The sestina, for those who don’t know it, is a form consisting of six six-line stanzas whose lines end with the same six words, repeated in a somewhat confusing cycle. The last three-line stanza, called the envoie, also uses all six words.

Seeking

It was heat so hot it cut the air
into panels of swaying bend and warp,
her gaze into off-set swathes of view;
heat so hot that it blotted out the sun,
passing off white noise as summer sky;
heat as hot as any she’d not felt,

for the weather did not burn but lined with felt
her day, her lungs, her movements through the air,
enclothing its tight fist around the sky.
So very hard to breathe a weave and warp
that were weighted not with light but sun,
which, even as it seemed to hide from view–

only a smear in the red-orange view
of dusk, the pink of dawn–made itself felt
as a chemical ball of flame, a sun
of some far planet that in time/space warp
had circumvented the Earth’s true sky.

Oh where, oh where, she wondered, was the sky?
Its hue, its blue, the newness of each view,
the healing that could ease the twist and warp
that tugged at all she thought, at all she felt.
Oh where, oh where, she wondered in dull air,
was he who once was called her only son?

In truth, of course, he still was called her son.
The names of things not found under the sky
remain their names, like lyrics to an air
whose tune is lost, like paintings of a view
long since blocked out (by trees, let’s say, who felt
their limbs took precedence).

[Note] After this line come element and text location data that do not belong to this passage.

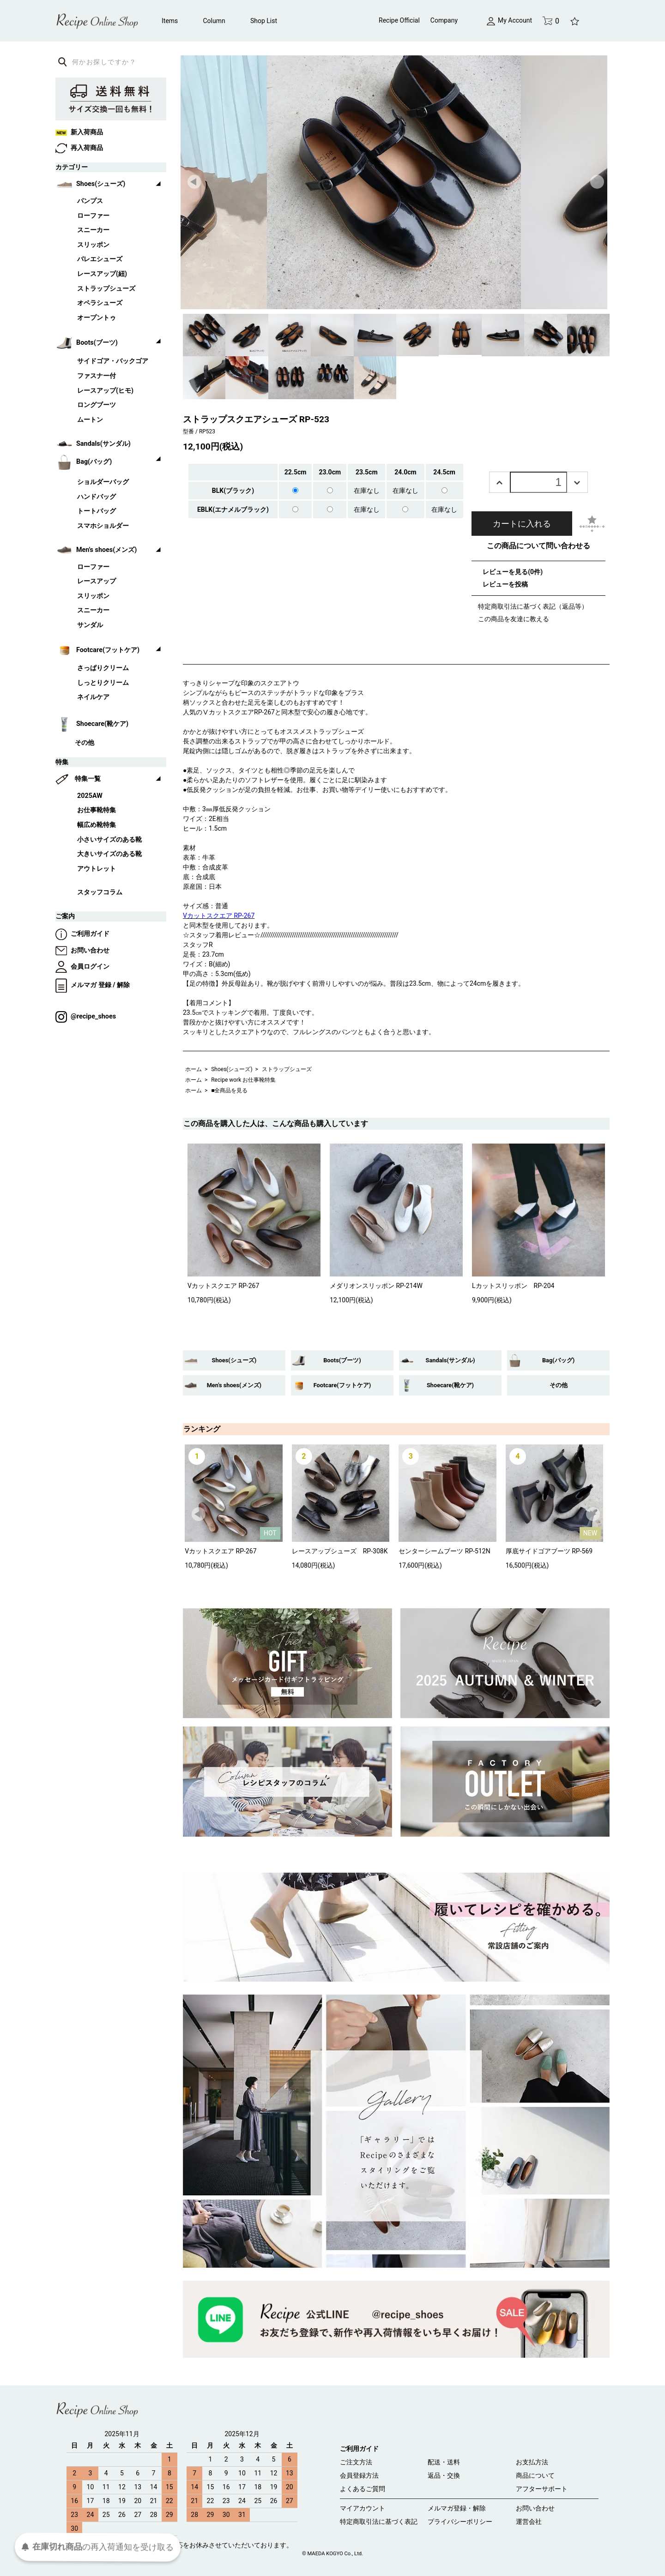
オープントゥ (96, 318)
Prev (194, 182)
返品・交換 (444, 2475)
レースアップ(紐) (102, 274)
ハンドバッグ (96, 497)
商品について (535, 2475)
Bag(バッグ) (558, 1360)
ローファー (93, 216)
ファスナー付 (96, 376)
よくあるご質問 (362, 2488)
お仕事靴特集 (96, 810)
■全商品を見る (229, 1090)
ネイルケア (93, 697)
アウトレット (96, 869)
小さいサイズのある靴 (109, 840)
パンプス (90, 201)
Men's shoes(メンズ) (234, 1385)
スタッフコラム (99, 892)
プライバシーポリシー (460, 2521)
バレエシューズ (99, 259)
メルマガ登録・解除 (457, 2508)
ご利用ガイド (82, 934)
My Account (509, 20)
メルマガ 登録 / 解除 (92, 985)
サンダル (90, 625)
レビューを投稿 (505, 584)
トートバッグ (96, 511)
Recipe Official (399, 20)
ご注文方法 (356, 2462)
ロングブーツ (96, 405)
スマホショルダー (103, 526)
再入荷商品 (79, 148)
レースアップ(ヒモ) (105, 391)
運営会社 (529, 2521)
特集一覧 (88, 779)
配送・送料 (444, 2462)
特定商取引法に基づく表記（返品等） (533, 606)
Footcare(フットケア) (342, 1385)
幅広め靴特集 (96, 825)
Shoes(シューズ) (231, 1069)
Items (170, 20)
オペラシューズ (99, 303)
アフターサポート (542, 2488)
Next (597, 182)
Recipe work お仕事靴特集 (243, 1080)
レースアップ (96, 581)
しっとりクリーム (103, 683)
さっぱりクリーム (103, 668)
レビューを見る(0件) (513, 571)
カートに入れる (522, 523)
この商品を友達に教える (513, 619)
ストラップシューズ (287, 1069)
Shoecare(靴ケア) (450, 1385)
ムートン (90, 420)
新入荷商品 (79, 132)
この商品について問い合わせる (538, 545)
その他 (559, 1385)
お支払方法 (532, 2462)
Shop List (263, 20)
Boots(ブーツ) (342, 1360)
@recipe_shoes (85, 1016)
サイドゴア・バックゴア (112, 361)
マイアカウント (362, 2508)
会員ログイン (82, 966)
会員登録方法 (359, 2475)
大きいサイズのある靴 (109, 854)
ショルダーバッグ (103, 482)
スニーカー (93, 230)
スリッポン (93, 245)
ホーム (193, 1069)
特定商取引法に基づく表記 (378, 2521)
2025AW (90, 796)
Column (214, 20)
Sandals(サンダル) (450, 1360)
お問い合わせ (82, 950)
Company (444, 20)
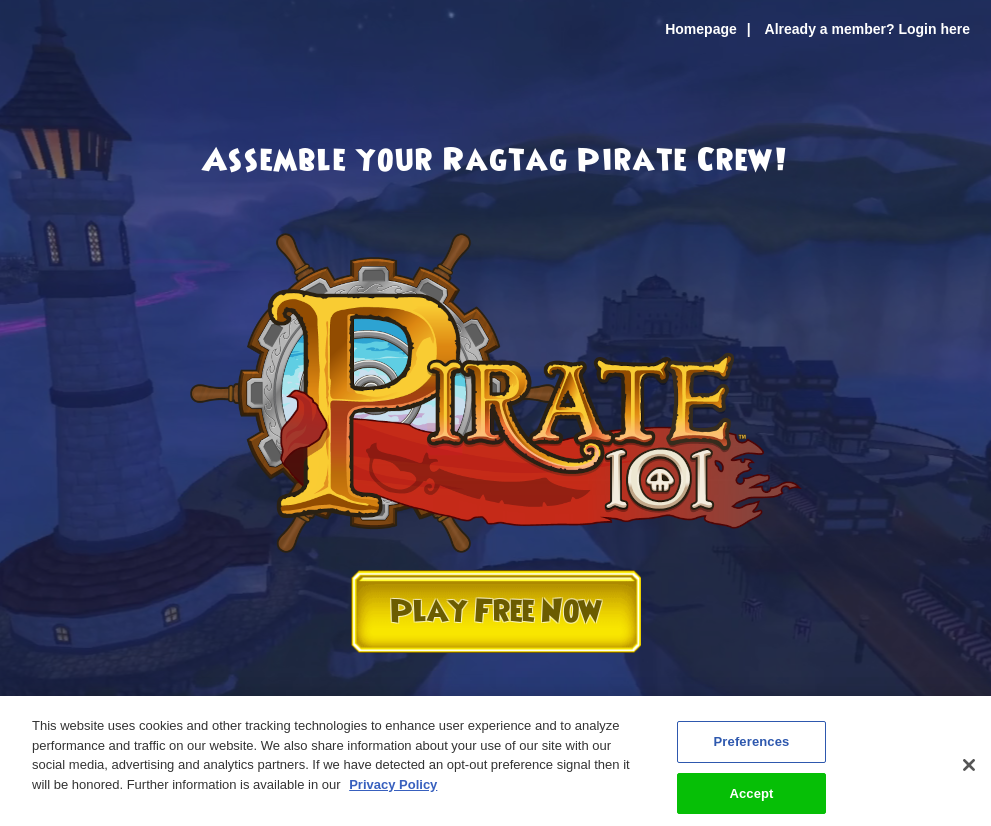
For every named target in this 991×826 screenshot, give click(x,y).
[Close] (969, 770)
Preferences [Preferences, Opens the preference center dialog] (752, 746)
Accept (751, 797)
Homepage (701, 29)
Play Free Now (496, 611)
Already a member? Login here (867, 29)
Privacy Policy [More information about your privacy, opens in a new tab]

In the warp

of her wandering mind, even the warp
of branches that curved and craned for sun
was conduct consciously planned and felt–
for all was sentient, live, under the sky,
while also dead. This special point of view
appears to the human for whom to err

has been divine, who’s felt the loss of sky
that held a son, a point of view
so sharp, it limned the warp of missing air.

P.S. For those interested in process–I did not have a clue of what I was going to write when I started only that I wanted to try another sestina. So I focused on a few good repeating words, and started out with a line (more or less) from the novel I am supposed to be working on (which does not have a story anything like this.) Oddly, I did not think about “err” as a homonym till the second or third draft.